• Input data:
§ §
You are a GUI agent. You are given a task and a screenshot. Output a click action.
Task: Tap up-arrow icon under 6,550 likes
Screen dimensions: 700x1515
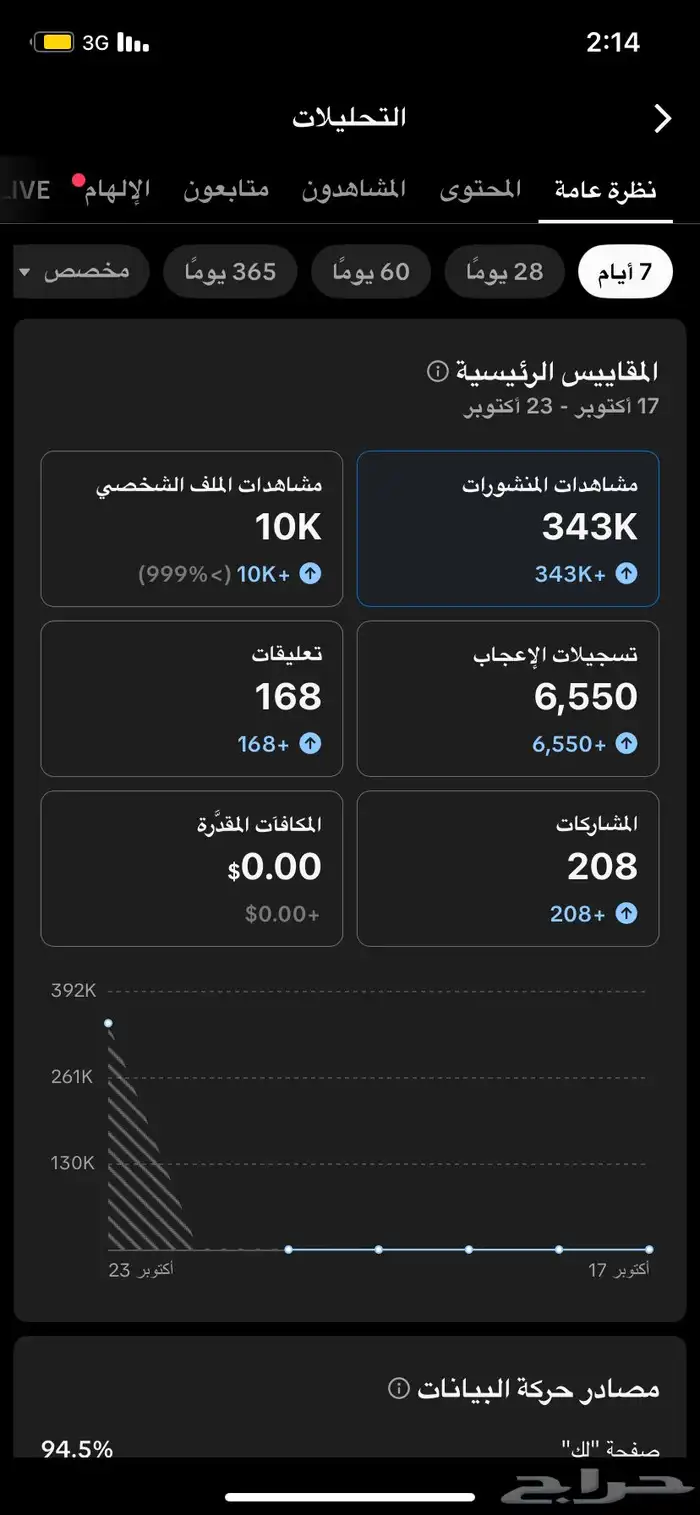tap(626, 744)
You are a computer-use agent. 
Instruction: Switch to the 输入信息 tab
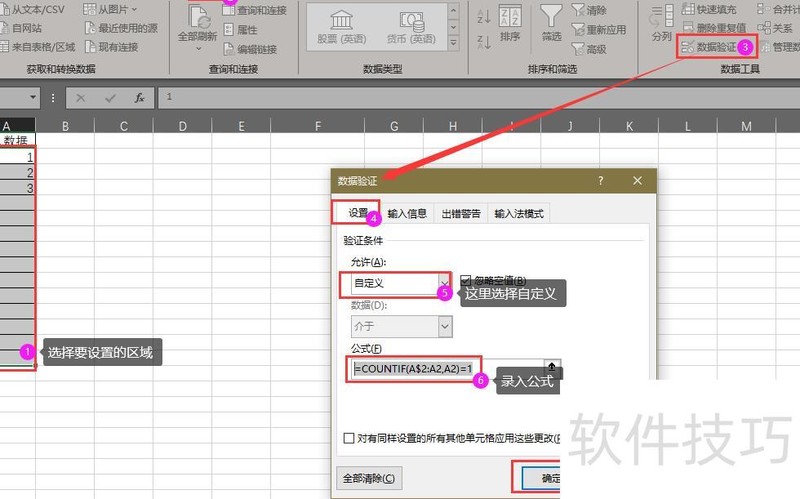click(x=407, y=213)
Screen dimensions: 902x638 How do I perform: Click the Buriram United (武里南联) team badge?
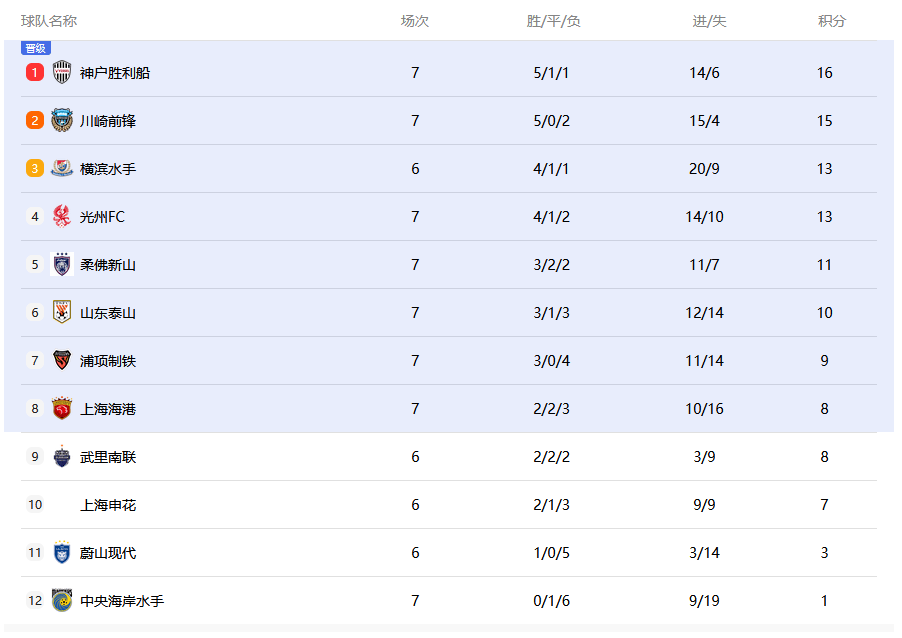(62, 456)
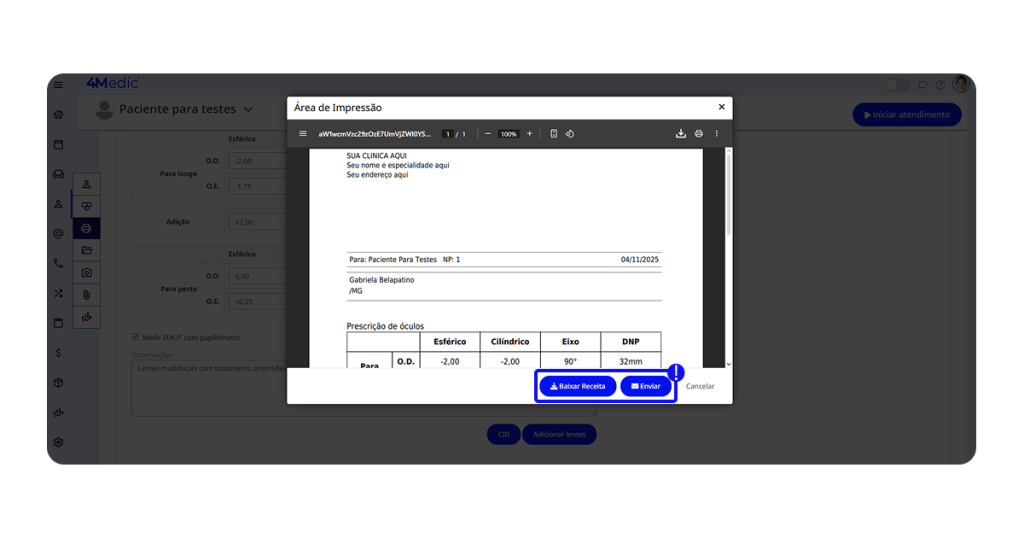The width and height of the screenshot is (1024, 538).
Task: Click the Enviar button
Action: (x=646, y=386)
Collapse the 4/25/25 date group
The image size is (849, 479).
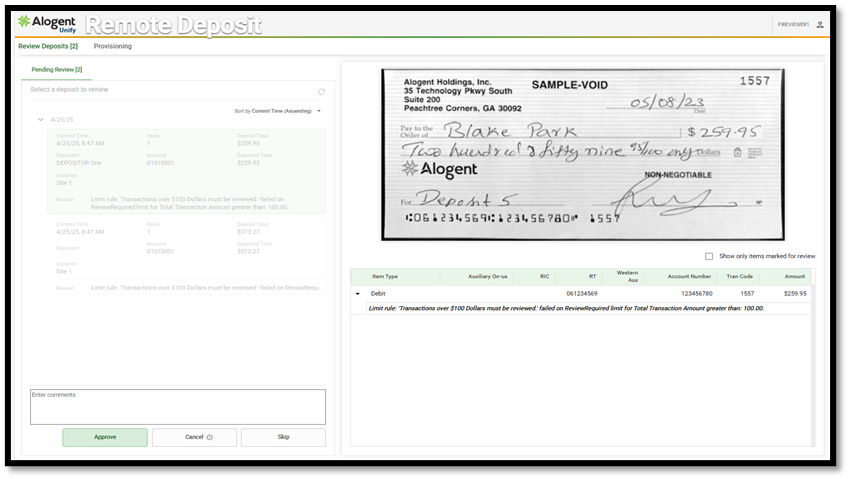[41, 119]
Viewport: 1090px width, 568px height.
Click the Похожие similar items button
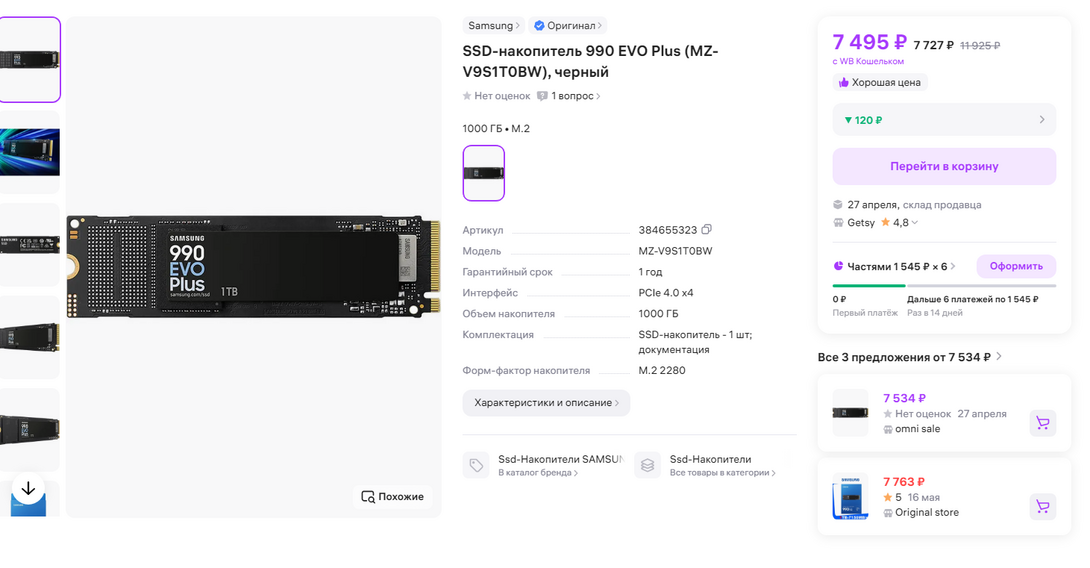coord(392,496)
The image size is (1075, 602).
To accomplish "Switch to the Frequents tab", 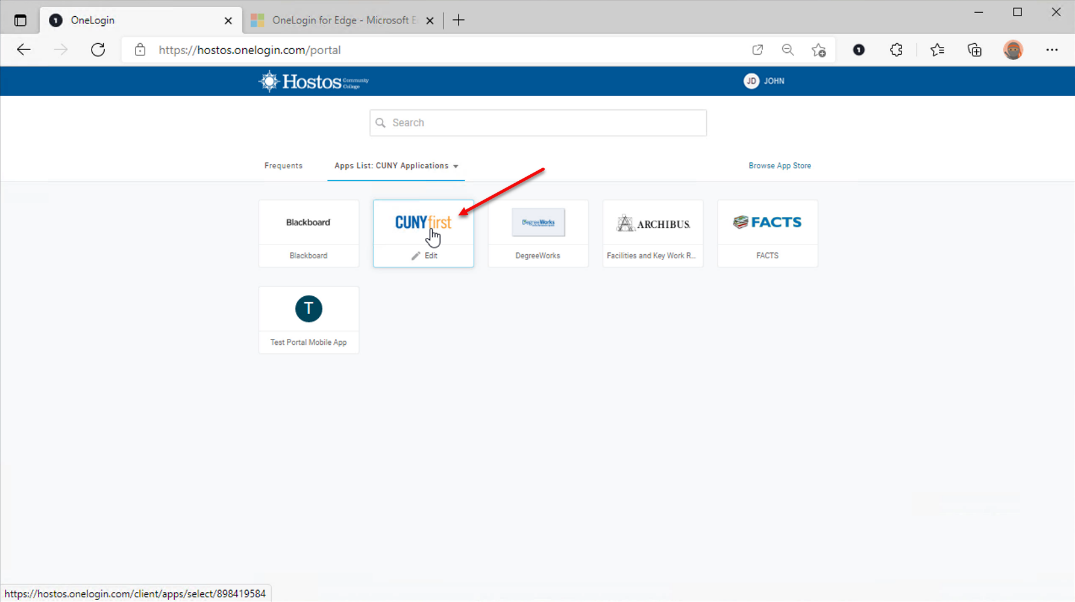I will [283, 166].
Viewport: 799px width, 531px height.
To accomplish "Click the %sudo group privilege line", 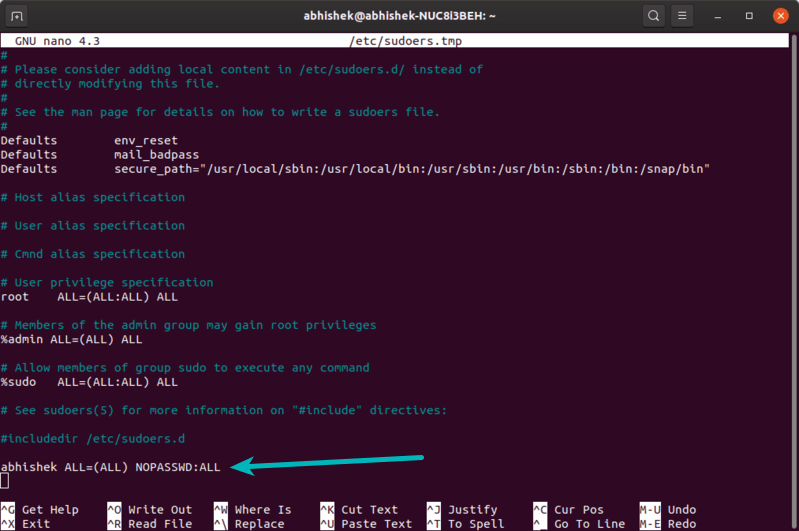I will tap(90, 382).
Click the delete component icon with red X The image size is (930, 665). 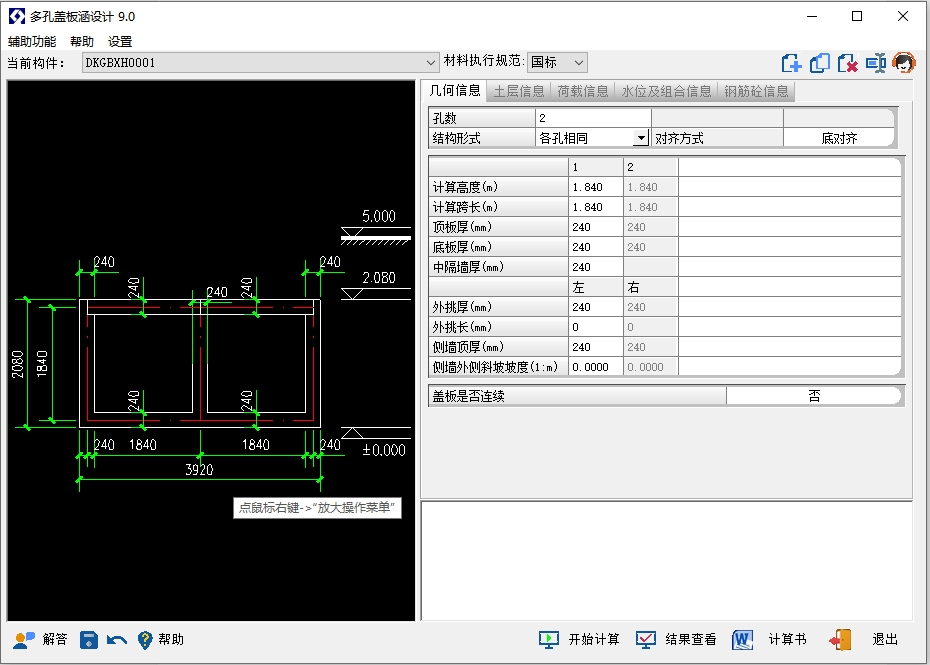[848, 63]

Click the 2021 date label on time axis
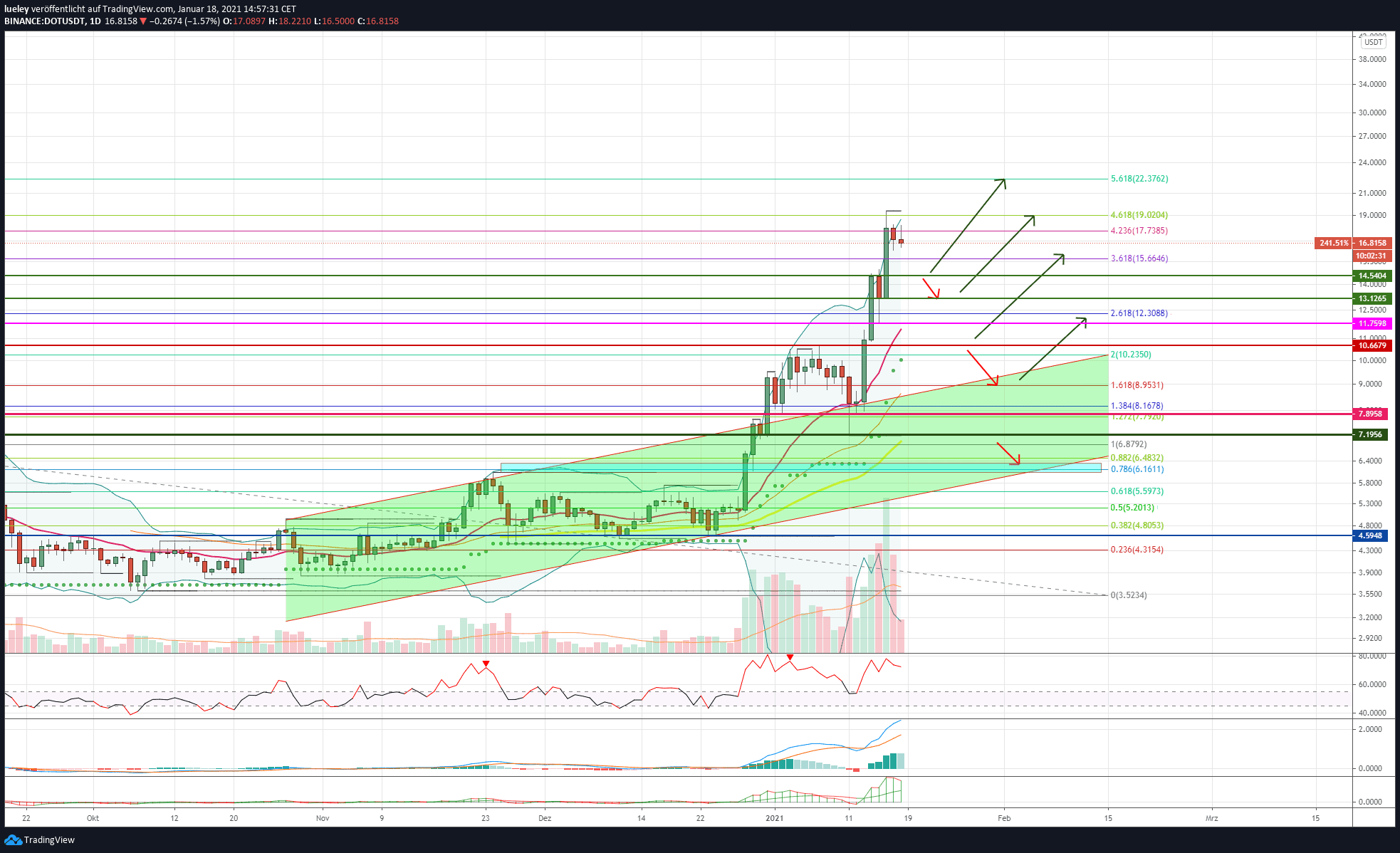[x=774, y=818]
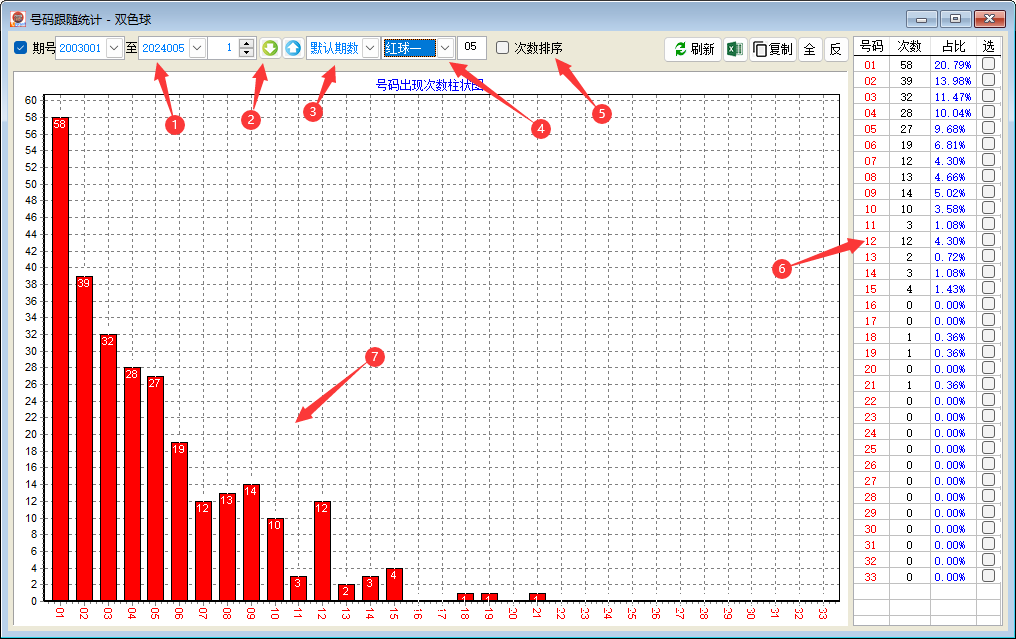Increase the period count with spinner up arrow
Viewport: 1016px width, 639px height.
click(x=247, y=43)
§ §
• Aim of the exercise: Retype the lines above exactly as they appear, from the line containing "Instruction: Switch to the 输入信息 tab" through the line containing "Viewport: 1090px width, 568px height.", and leave out any pictures.

• Final answer:
Instruction: Switch to the 输入信息 tab
click(x=407, y=213)
Screen dimensions: 902x638 How do I perform: Click the Buriram United (武里南联) team badge?
(62, 456)
The width and height of the screenshot is (1024, 538).
Task: Click the Enviar button
Action: (x=646, y=386)
Collapse the 4/25/25 date group
The image size is (849, 479).
[41, 119]
Viewport: 1090px width, 568px height.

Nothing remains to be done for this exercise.